* _Brief_: The lines that make up this material should each be returned exactly.

=== Begin Enclosure ===

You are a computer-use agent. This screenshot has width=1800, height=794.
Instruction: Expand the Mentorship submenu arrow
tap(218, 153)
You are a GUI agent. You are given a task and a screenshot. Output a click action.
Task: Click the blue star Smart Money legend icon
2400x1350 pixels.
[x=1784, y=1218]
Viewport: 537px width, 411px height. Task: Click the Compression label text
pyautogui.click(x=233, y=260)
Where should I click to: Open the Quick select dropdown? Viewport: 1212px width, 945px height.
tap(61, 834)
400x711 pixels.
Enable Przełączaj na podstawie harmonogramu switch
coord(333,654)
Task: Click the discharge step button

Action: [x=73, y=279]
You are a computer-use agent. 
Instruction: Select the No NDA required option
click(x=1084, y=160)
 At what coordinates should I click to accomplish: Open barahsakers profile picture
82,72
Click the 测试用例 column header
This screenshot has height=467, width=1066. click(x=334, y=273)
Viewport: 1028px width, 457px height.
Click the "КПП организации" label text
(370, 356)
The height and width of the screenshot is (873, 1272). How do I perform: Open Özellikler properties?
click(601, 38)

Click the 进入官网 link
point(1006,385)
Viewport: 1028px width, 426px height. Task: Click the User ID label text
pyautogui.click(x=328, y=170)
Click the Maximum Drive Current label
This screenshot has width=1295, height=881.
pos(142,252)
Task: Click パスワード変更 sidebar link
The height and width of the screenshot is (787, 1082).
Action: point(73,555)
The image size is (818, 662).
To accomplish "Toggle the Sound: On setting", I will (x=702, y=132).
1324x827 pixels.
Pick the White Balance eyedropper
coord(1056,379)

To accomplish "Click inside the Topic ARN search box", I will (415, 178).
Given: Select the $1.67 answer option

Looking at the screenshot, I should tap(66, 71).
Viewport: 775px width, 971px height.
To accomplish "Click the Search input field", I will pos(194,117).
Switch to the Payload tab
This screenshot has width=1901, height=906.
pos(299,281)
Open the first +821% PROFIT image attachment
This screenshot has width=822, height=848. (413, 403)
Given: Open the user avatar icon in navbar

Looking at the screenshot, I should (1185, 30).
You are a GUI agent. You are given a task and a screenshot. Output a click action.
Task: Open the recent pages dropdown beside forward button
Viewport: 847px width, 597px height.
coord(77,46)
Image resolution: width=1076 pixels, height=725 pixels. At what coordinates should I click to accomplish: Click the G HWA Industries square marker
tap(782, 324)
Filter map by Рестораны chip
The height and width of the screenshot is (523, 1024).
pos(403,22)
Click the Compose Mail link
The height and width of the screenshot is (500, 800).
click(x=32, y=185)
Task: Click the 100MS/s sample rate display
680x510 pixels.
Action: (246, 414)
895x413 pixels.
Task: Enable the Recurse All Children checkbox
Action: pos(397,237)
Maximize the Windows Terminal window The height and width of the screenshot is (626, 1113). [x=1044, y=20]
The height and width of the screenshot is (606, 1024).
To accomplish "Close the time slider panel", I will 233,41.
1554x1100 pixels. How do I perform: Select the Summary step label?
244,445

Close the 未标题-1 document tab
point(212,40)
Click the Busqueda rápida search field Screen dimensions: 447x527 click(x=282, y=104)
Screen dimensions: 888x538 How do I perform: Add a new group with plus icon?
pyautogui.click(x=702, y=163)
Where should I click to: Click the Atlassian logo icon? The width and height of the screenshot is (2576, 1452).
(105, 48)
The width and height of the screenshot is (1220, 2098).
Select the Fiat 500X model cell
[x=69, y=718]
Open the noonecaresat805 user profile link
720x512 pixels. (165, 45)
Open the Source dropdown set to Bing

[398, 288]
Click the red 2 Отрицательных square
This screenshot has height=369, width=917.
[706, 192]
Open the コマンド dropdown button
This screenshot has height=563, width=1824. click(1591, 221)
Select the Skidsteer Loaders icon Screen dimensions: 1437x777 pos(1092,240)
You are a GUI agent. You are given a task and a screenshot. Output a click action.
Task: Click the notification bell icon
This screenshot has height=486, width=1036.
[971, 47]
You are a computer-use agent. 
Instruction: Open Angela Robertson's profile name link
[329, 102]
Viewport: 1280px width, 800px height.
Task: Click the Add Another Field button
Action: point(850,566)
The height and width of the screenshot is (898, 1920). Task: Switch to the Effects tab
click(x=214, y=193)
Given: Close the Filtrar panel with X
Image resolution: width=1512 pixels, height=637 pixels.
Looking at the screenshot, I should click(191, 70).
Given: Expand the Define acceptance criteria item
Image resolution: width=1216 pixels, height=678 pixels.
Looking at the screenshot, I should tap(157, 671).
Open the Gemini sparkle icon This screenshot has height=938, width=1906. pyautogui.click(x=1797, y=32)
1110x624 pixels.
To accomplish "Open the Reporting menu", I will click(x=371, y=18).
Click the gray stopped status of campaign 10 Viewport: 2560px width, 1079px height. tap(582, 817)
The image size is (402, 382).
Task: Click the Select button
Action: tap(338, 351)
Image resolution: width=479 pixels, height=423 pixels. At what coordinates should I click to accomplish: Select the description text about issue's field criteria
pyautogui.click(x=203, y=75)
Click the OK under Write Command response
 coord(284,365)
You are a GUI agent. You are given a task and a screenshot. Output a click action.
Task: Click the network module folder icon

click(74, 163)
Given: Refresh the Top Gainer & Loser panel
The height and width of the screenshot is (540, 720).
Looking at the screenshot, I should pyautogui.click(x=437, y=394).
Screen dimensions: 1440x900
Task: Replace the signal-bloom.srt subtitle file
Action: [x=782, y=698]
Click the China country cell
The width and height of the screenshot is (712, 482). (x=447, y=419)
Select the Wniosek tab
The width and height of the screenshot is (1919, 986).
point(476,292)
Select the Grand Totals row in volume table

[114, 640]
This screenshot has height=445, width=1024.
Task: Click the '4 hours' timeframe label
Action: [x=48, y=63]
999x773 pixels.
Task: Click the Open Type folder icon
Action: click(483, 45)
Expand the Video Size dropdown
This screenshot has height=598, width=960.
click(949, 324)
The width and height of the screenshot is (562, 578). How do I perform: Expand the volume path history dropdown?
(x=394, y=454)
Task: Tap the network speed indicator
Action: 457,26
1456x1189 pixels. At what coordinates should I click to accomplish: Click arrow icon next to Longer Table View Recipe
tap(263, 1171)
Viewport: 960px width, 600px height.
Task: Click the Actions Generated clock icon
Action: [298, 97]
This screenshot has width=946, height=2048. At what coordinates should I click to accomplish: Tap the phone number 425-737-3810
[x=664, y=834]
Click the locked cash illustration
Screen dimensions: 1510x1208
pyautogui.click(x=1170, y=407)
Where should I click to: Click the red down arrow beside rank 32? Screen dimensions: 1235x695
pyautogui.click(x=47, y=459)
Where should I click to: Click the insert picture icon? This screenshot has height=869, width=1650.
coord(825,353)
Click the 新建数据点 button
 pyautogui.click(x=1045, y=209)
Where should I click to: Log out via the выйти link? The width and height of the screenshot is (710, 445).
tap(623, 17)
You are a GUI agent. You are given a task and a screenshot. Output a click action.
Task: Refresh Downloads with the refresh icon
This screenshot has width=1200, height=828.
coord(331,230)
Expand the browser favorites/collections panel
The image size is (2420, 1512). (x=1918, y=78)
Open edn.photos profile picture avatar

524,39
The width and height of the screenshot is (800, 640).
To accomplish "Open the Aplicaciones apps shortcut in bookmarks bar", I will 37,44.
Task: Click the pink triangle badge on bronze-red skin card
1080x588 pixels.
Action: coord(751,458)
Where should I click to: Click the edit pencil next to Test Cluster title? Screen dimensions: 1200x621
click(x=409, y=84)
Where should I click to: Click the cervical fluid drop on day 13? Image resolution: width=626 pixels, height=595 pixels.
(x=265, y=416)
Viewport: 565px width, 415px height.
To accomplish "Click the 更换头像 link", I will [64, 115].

=== End Enclosure ===

* _Solution for this task_:
You are a computer-use agent. This screenshot has width=1800, height=794.
Instruction: Expand the Mentorship submenu arrow
tap(218, 153)
You are a GUI agent. You are given a task and a screenshot. Output a click action.
Task: Click the blue star Smart Money legend icon
2400x1350 pixels.
[x=1784, y=1218]
Viewport: 537px width, 411px height. Task: Click the Compression label text
pyautogui.click(x=233, y=260)
Where should I click to: Open the Quick select dropdown? Viewport: 1212px width, 945px height.
tap(61, 834)
400x711 pixels.
Enable Przełączaj na podstawie harmonogramu switch
coord(333,654)
Task: Click the discharge step button

Action: [x=73, y=279]
You are a computer-use agent. 
Instruction: Select the No NDA required option
click(x=1084, y=160)
 At what coordinates should I click to accomplish: Open barahsakers profile picture
82,72
Click the 测试用例 column header
This screenshot has height=467, width=1066. click(x=334, y=273)
Viewport: 1028px width, 457px height.
Click the "КПП организации" label text
(370, 356)
The height and width of the screenshot is (873, 1272). How do I perform: Open Özellikler properties?
click(601, 38)

Click the 进入官网 link
point(1006,385)
Viewport: 1028px width, 426px height. Task: Click the User ID label text
pyautogui.click(x=328, y=170)
Click the Maximum Drive Current label
This screenshot has width=1295, height=881.
pos(142,252)
Task: Click パスワード変更 sidebar link
The height and width of the screenshot is (787, 1082).
Action: point(73,555)
The image size is (818, 662).
To accomplish "Toggle the Sound: On setting", I will (x=702, y=132).
1324x827 pixels.
Pick the White Balance eyedropper
coord(1056,379)

To accomplish "Click inside the Topic ARN search box", I will (415, 178).
Given: Select the $1.67 answer option

Looking at the screenshot, I should tap(66, 71).
Viewport: 775px width, 971px height.
To accomplish "Click the Search input field", I will pos(194,117).
Switch to the Payload tab
This screenshot has width=1901, height=906.
pos(299,281)
Open the first +821% PROFIT image attachment
This screenshot has width=822, height=848. (413, 403)
Given: Open the user avatar icon in navbar

Looking at the screenshot, I should (1185, 30).
You are a GUI agent. You are given a task and a screenshot. Output a click action.
Task: Open the recent pages dropdown beside forward button
Viewport: 847px width, 597px height.
coord(77,46)
Image resolution: width=1076 pixels, height=725 pixels. At what coordinates should I click to accomplish: Click the G HWA Industries square marker
tap(782, 324)
Filter map by Рестораны chip
The height and width of the screenshot is (523, 1024).
pos(403,22)
Click the Compose Mail link
The height and width of the screenshot is (500, 800).
click(x=32, y=185)
Task: Click the 100MS/s sample rate display
680x510 pixels.
Action: (246, 414)
895x413 pixels.
Task: Enable the Recurse All Children checkbox
Action: pos(397,237)
Maximize the Windows Terminal window The height and width of the screenshot is (626, 1113). [x=1044, y=20]
The height and width of the screenshot is (606, 1024).
To accomplish "Close the time slider panel", I will 233,41.
1554x1100 pixels. How do I perform: Select the Summary step label?
244,445

Close the 未标题-1 document tab
point(212,40)
Click the Busqueda rápida search field Screen dimensions: 447x527 click(x=282, y=104)
Screen dimensions: 888x538 How do I perform: Add a new group with plus icon?
pyautogui.click(x=702, y=163)
Where should I click to: Click the Atlassian logo icon? The width and height of the screenshot is (2576, 1452).
(105, 48)
The width and height of the screenshot is (1220, 2098).
Select the Fiat 500X model cell
[x=69, y=718]
Open the noonecaresat805 user profile link
720x512 pixels. (165, 45)
Open the Source dropdown set to Bing

[398, 288]
Click the red 2 Отрицательных square
This screenshot has height=369, width=917.
[706, 192]
Open the コマンド dropdown button
This screenshot has height=563, width=1824. click(1591, 221)
Select the Skidsteer Loaders icon Screen dimensions: 1437x777 pos(1092,240)
You are a GUI agent. You are given a task and a screenshot. Output a click action.
Task: Click the notification bell icon
This screenshot has height=486, width=1036.
[971, 47]
You are a computer-use agent. 
Instruction: Open Angela Robertson's profile name link
[329, 102]
Viewport: 1280px width, 800px height.
Task: Click the Add Another Field button
Action: point(850,566)
The height and width of the screenshot is (898, 1920). Task: Switch to the Effects tab
click(x=214, y=193)
Given: Close the Filtrar panel with X
Image resolution: width=1512 pixels, height=637 pixels.
Looking at the screenshot, I should click(191, 70).
Given: Expand the Define acceptance criteria item
Image resolution: width=1216 pixels, height=678 pixels.
Looking at the screenshot, I should tap(157, 671).
Open the Gemini sparkle icon This screenshot has height=938, width=1906. pyautogui.click(x=1797, y=32)
1110x624 pixels.
To accomplish "Open the Reporting menu", I will click(x=371, y=18).
Click the gray stopped status of campaign 10 Viewport: 2560px width, 1079px height. tap(582, 817)
The image size is (402, 382).
Task: Click the Select button
Action: tap(338, 351)
Image resolution: width=479 pixels, height=423 pixels. At what coordinates should I click to accomplish: Select the description text about issue's field criteria
pyautogui.click(x=203, y=75)
Click the OK under Write Command response
 coord(284,365)
You are a GUI agent. You are given a task and a screenshot. Output a click action.
Task: Click the network module folder icon

click(74, 163)
Given: Refresh the Top Gainer & Loser panel
The height and width of the screenshot is (540, 720).
Looking at the screenshot, I should pyautogui.click(x=437, y=394).
Screen dimensions: 1440x900
Task: Replace the signal-bloom.srt subtitle file
Action: [x=782, y=698]
Click the China country cell
The width and height of the screenshot is (712, 482). (x=447, y=419)
Select the Wniosek tab
The width and height of the screenshot is (1919, 986).
point(476,292)
Select the Grand Totals row in volume table

[114, 640]
This screenshot has height=445, width=1024.
Task: Click the '4 hours' timeframe label
Action: [x=48, y=63]
999x773 pixels.
Task: Click the Open Type folder icon
Action: click(483, 45)
Expand the Video Size dropdown
This screenshot has height=598, width=960.
click(949, 324)
The width and height of the screenshot is (562, 578). How do I perform: Expand the volume path history dropdown?
(x=394, y=454)
Task: Tap the network speed indicator
Action: 457,26
1456x1189 pixels. At what coordinates should I click to accomplish: Click arrow icon next to Longer Table View Recipe
tap(263, 1171)
Viewport: 960px width, 600px height.
Task: Click the Actions Generated clock icon
Action: [298, 97]
This screenshot has width=946, height=2048. At what coordinates should I click to accomplish: Tap the phone number 425-737-3810
[x=664, y=834]
Click the locked cash illustration
Screen dimensions: 1510x1208
pyautogui.click(x=1170, y=407)
Where should I click to: Click the red down arrow beside rank 32? Screen dimensions: 1235x695
pyautogui.click(x=47, y=459)
Where should I click to: Click the insert picture icon? This screenshot has height=869, width=1650.
coord(825,353)
Click the 新建数据点 button
 pyautogui.click(x=1045, y=209)
Where should I click to: Log out via the выйти link? The width and height of the screenshot is (710, 445).
tap(623, 17)
You are a GUI agent. You are given a task and a screenshot. Output a click action.
Task: Refresh Downloads with the refresh icon
This screenshot has width=1200, height=828.
coord(331,230)
Expand the browser favorites/collections panel
The image size is (2420, 1512). (x=1918, y=78)
Open edn.photos profile picture avatar

524,39
The width and height of the screenshot is (800, 640).
To accomplish "Open the Aplicaciones apps shortcut in bookmarks bar", I will 37,44.
Task: Click the pink triangle badge on bronze-red skin card
1080x588 pixels.
Action: coord(751,458)
Where should I click to: Click the edit pencil next to Test Cluster title? Screen dimensions: 1200x621
click(x=409, y=84)
Where should I click to: Click the cervical fluid drop on day 13? Image resolution: width=626 pixels, height=595 pixels.
(x=265, y=416)
Viewport: 565px width, 415px height.
To accomplish "Click the 更换头像 link", I will [64, 115].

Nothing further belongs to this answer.